Sa première pièce entièrement dialoguée fut La Donna di garbo (1743) qui eut un certain succès, mais son grand succès fut Arlequin, Serviteur de deux maîtres (1745),  entièrement rédigé et dialogué en 1753. La Commedia dell'Arte qui, selon les témoignages de l'époque dont celui de Goldoni , était en train de s'essouffler par manque d'imagination et un certain laisser-aller technique, se voit soudain figer dans une sorte de modèle absolu qui viendrait clore cette aventure théâtrale remarquable, du moins sonner comme un chant du cygne.

Durant les vingt ans suivants, Goldoni va délaisser de plus en plus les personnages archétypaux de la Commedia dell'Arte pour « traiter des sujets de caractère ». Avec Les Rustres (1760), Goldoni écrit clairement une comédie de caractère : le défaut majeur de son protagoniste (l'ours mal léché Lunardo) est au centre de la fable, à la fois sujet et moteur de l'intrigue. La pièce dénonce et se moque de ce tempérament brusque et frustre, tout en peignant la société vénitienne. Il nous donne également à voir le monde vénitien du spectacle et croque avec bonheur des personnages à la fois vains, énervants et attendrissants.

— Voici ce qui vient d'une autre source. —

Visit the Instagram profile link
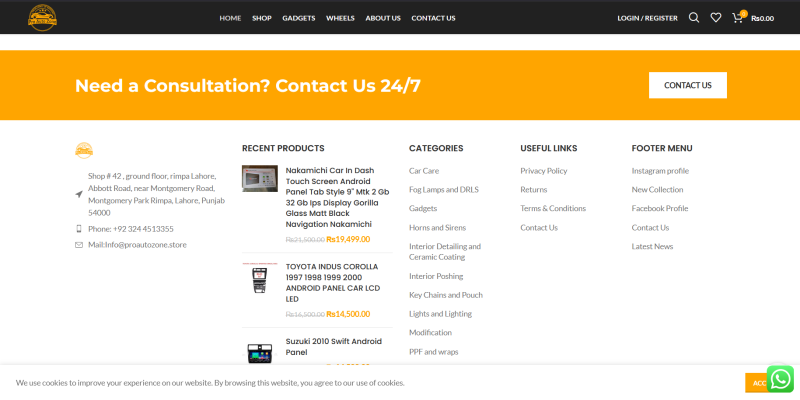 660,171
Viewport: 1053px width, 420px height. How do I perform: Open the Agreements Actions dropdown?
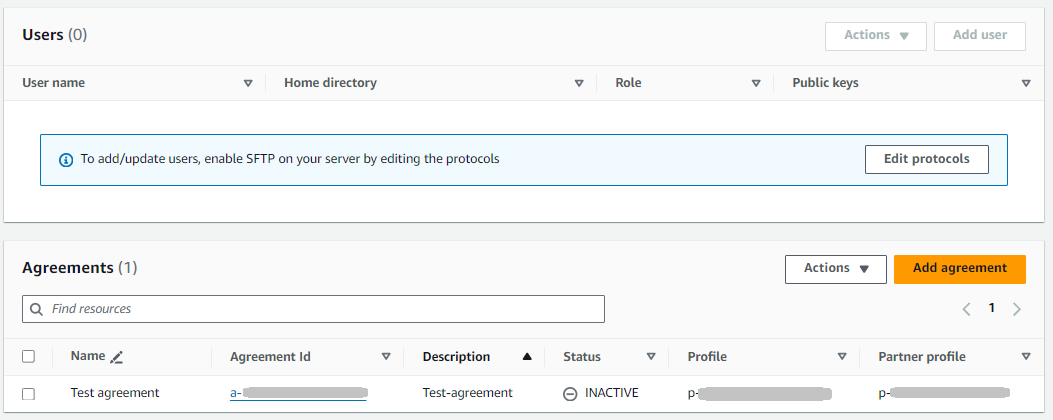click(835, 269)
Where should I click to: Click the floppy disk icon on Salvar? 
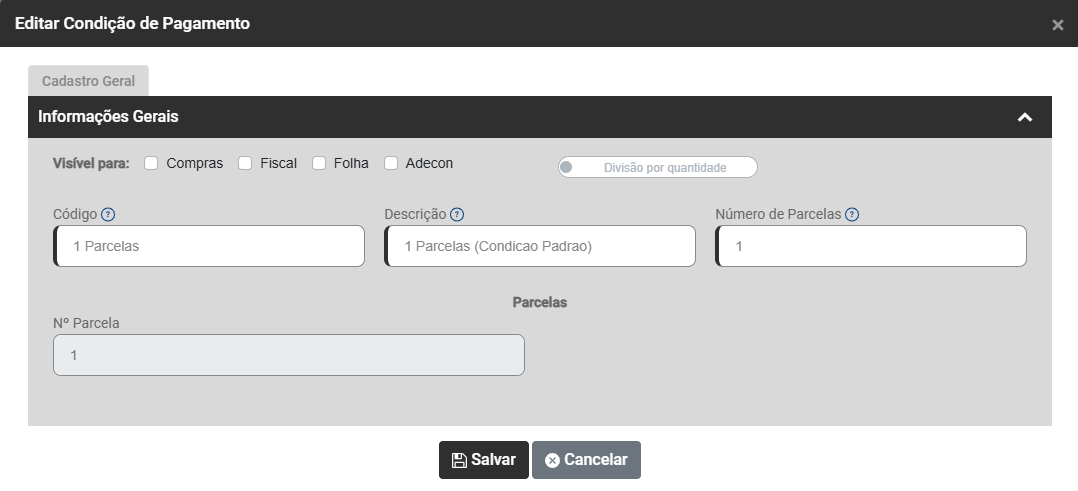[x=459, y=460]
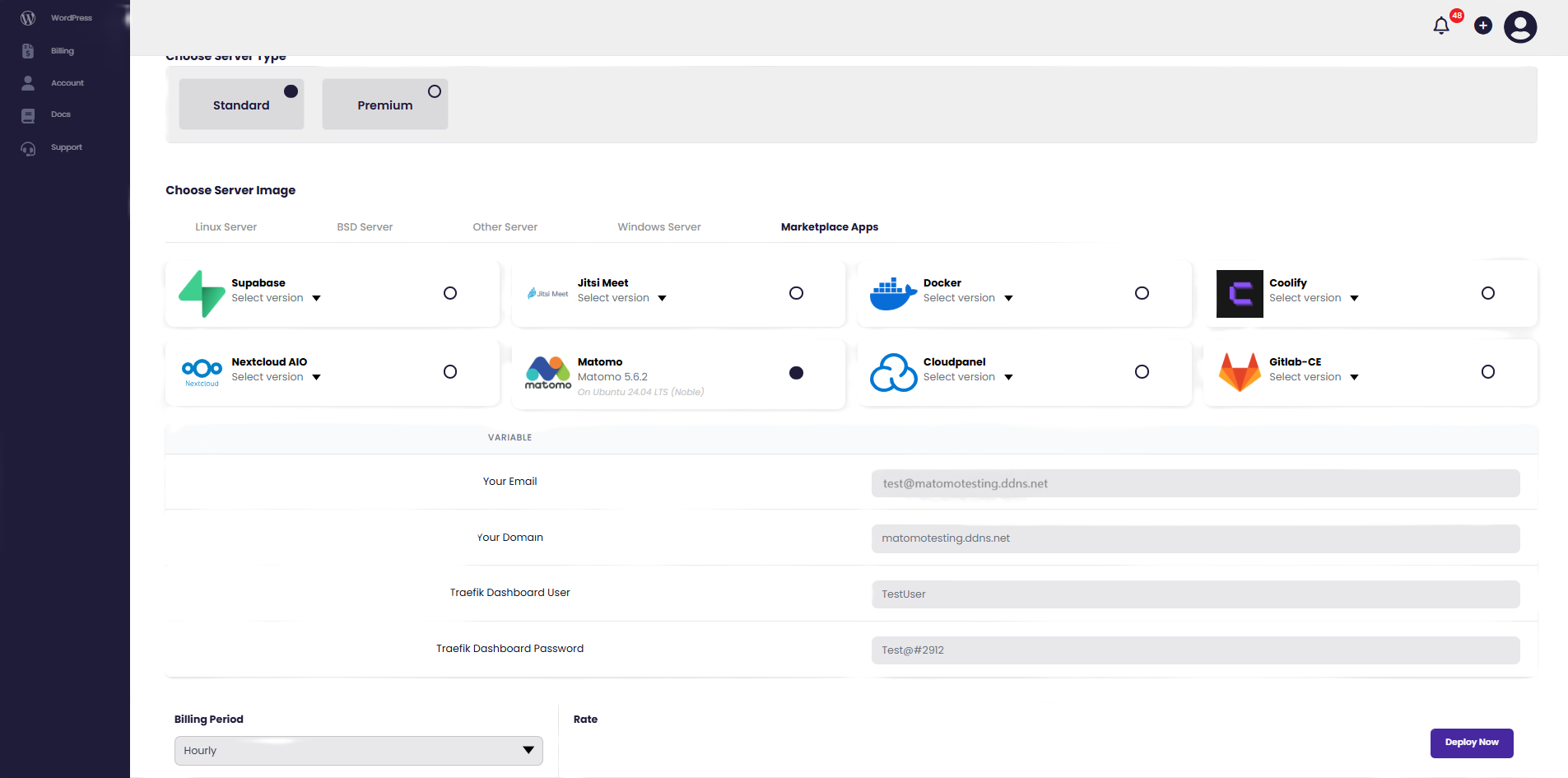
Task: Select the Nextcloud AIO radio button
Action: (x=450, y=372)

Cette œuvre rappelle également la vie artistique extraordinaire que connut Venise à cette époque, avec le théâtre mais aussi le déploiement des fastes sonores et visuels de l'opéra baroque. Goldoni va souvent croquer dans ses pièces cette société décadente, ce crépuscule de la splendeur de Venise. S'il s'éloigne d’Arlequin et de Pantalon, il n'en reste pas moins parfois la trace, notamment chez ses petits valets ou chez ses vieillards. En même temps les personnages prennent un relief tout à fait nouveau, voire une profondeur inédite pour des personnages de basse extraction.